Zhao Lin, Zou Xuan, Feng Zhihui, Luo Cheng, Liu Jing, Li Hao, Chang Liao, Wang Hui, Li Yuan, Long Jiangang, Gao Feng, Liu Jiankang
The Key Laboratory of Biomedical Information Engineering of Ministry of Education, School of Life Science and Technology, Xi'an Jiaotong University, Xi'an, China; Center for Mitochondrial Biology and Medicine, Frontier Institute of Science and Technology, Xi'an Jiaotong University, Xi'an, China.
The Key Laboratory of Biomedical Information Engineering of Ministry of Education, School of Life Science and Technology, Xi'an Jiaotong University, Xi'an, China; Center for Translational Medicine, Frontier Institute of Science and Technology, Xi'an Jiaotong University, Xi'an, China.
Exp Gerontol. 2014 Aug;56:3-12. doi: 10.1016/j.exger.2014.02.001. Epub 2014 Feb 8.

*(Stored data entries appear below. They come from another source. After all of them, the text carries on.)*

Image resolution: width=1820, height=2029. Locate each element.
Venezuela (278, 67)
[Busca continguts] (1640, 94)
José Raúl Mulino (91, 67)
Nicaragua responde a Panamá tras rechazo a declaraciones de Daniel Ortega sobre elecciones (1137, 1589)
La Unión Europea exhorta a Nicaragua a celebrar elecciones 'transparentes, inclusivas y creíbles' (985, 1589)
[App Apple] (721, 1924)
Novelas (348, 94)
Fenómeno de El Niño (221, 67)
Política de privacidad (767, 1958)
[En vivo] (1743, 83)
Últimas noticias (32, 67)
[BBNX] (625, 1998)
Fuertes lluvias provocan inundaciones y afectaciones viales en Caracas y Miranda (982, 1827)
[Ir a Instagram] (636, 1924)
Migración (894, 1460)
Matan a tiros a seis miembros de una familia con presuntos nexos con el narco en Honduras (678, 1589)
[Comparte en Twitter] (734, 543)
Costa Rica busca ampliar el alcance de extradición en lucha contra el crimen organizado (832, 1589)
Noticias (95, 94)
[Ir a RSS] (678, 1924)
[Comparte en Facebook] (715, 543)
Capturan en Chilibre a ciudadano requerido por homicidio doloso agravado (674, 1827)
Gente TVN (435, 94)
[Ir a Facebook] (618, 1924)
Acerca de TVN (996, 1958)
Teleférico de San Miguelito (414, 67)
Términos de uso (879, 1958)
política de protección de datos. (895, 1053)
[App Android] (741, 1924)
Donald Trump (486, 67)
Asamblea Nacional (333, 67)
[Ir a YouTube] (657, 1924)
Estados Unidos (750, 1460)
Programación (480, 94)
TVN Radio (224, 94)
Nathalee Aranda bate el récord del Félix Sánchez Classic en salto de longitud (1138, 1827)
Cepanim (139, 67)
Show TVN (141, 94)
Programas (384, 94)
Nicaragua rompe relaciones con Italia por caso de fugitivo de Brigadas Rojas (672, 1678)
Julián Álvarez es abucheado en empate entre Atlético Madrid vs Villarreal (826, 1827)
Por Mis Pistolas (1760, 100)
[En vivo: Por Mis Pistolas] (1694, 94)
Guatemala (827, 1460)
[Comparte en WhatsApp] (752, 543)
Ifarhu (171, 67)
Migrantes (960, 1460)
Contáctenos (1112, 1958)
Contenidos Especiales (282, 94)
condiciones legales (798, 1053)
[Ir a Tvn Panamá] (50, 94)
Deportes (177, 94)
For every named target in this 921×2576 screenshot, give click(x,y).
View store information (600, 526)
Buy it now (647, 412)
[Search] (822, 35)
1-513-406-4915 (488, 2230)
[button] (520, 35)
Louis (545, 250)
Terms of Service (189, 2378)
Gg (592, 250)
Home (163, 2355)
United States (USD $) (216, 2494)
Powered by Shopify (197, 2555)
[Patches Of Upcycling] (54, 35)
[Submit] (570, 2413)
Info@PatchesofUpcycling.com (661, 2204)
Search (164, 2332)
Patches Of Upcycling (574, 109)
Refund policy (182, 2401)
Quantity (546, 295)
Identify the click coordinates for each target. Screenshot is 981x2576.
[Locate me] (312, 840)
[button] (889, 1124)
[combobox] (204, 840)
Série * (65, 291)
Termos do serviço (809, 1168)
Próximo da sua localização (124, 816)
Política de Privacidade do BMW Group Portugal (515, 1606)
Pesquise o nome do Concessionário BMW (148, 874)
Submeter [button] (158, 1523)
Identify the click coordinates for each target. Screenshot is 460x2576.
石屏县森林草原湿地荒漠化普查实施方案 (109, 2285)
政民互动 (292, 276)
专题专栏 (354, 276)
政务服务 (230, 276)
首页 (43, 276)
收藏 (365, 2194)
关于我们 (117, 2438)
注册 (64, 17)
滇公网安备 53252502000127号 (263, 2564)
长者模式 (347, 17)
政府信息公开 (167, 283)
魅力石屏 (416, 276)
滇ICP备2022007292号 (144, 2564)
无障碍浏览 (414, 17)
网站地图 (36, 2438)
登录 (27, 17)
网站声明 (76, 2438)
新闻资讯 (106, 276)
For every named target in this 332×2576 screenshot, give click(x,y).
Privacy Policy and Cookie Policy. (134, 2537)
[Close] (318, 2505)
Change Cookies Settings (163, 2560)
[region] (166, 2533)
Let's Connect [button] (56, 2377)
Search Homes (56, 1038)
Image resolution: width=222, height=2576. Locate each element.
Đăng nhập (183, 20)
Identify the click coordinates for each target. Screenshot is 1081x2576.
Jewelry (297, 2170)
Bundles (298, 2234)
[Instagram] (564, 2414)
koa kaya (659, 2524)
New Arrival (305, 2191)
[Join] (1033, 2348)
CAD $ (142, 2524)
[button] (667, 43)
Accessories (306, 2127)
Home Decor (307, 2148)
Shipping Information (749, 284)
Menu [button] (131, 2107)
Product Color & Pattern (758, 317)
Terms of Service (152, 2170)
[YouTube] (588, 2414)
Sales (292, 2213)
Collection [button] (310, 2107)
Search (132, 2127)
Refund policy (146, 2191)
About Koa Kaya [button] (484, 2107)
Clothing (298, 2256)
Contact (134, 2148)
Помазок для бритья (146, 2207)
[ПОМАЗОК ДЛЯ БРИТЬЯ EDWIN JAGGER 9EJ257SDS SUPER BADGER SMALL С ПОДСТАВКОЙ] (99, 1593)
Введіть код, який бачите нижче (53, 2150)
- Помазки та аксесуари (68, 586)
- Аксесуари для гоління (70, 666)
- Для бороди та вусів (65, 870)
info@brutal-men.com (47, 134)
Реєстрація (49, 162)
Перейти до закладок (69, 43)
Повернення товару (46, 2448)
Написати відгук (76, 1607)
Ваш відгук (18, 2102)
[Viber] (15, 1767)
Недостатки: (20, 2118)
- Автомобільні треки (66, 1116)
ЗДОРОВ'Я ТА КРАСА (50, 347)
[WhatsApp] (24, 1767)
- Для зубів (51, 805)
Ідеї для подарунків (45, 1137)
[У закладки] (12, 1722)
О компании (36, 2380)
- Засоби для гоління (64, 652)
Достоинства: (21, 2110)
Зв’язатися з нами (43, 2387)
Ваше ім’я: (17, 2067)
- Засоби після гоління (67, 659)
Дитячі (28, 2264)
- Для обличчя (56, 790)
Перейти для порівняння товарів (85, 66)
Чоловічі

Adipogenesis and lipid accumulation during aging have a great impact on the aging process and the pathogenesis of chronic, age-related diseases. However, little is known about the age-related molecular changes in lipid accumulation and the mechanisms underlying them. Here, using 5-month- and 25-month-old rats (young and old, respectively), we found that epididymal fat is the only tissue to accumulate during aging. By testing tissues rich with mitochondria in old and young animals, we found that the old animals had elevated levels of triglycerides in their muscle, heart and liver tissues but not in their kidneys, while, the mRNA level of fatty acid synthase remained unchanged among the four tissues. Regarding lipid catabolism, we determined that the activities of mitochondrial ETC. complexes changed in aged rats (muscle: decreased complex I and V activities; heart: decreased complex I activity; liver: increased complex I and III activities; kidney: decreased complex I and increased complex II activities), while changes in mitochondrial content were not observed in the muscle, heart nor in the liver tissue except increased complex IV and V subunits in aged kidneys. Furthermore, decreased mitochondrial fusion marker Mfn2 and decreased PGC-1α level were observed in the aged muscle, heart and liver but remained unchanged in the kidneys. Down-regulation of Mfn2 with siRNA in 293T cells induced significant mitochondrial dysfunction including decreased oxygen consumption, decreased ATP production, and increased ROS production, followed by increased triglyceride content suggesting a contributing role of decreased mitochondrial fusion to lipid deposit. Meanwhile, judging from autophagy marker p62/SQSTM1 and LC3-II, autophagy was suppressed in the aged muscle, heart and liver but remained unchanged in the kidneys. Taken together, these data suggest that reduction in PGC-1α expression and disruption of mitochondrial dynamics and autophagy might contribute to lipid accumulation during aging.
衰老过程中的脂肪生成和脂质积累对衰老进程以及慢性、与年龄相关疾病的发病机制有重大影响。然而,关于脂质积累中与年龄相关的分子变化及其潜在机制却知之甚少。在此,我们使用5月龄和25月龄大鼠(分别为年轻和年老大鼠),发现附睾脂肪是衰老过程中唯一会积累的组织。通过检测年轻和年老动物富含线粒体的组织,我们发现年老动物的肌肉、心脏和肝脏组织中甘油三酯水平升高,而肾脏中则没有,同时,脂肪酸合酶的mRNA水平在这四个组织中保持不变。关于脂质分解代谢,我们确定老年大鼠线粒体电子传递链(ETC)复合物的活性发生了变化(肌肉:复合物I和V活性降低;心脏:复合物I活性降低;肝脏:复合物I和III活性增加;肾脏:复合物I活性降低,复合物II活性增加),而除了老年肾脏中复合物IV和V亚基增加外,在肌肉、心脏和肝脏组织中未观察到线粒体含量的变化。此外,在老年肌肉、心脏和肝脏中观察到线粒体融合标记物Mfn2减少和PGC-1α水平降低,而在肾脏中保持不变。在293T细胞中用siRNA下调Mfn2会诱导明显的线粒体功能障碍,包括氧气消耗减少、ATP生成减少和活性氧生成增加,随后甘油三酯含量增加,这表明线粒体融合减少对脂质沉积有促进作用。同时,从自噬标记物p62/SQSTM1和LC3-II判断,老年肌肉、心脏和肝脏中的自噬受到抑制,而在肾脏中保持不变。综上所述,这些数据表明PGC-1α表达降低以及线粒体动力学和自噬的破坏可能导致衰老过程中的脂质积累。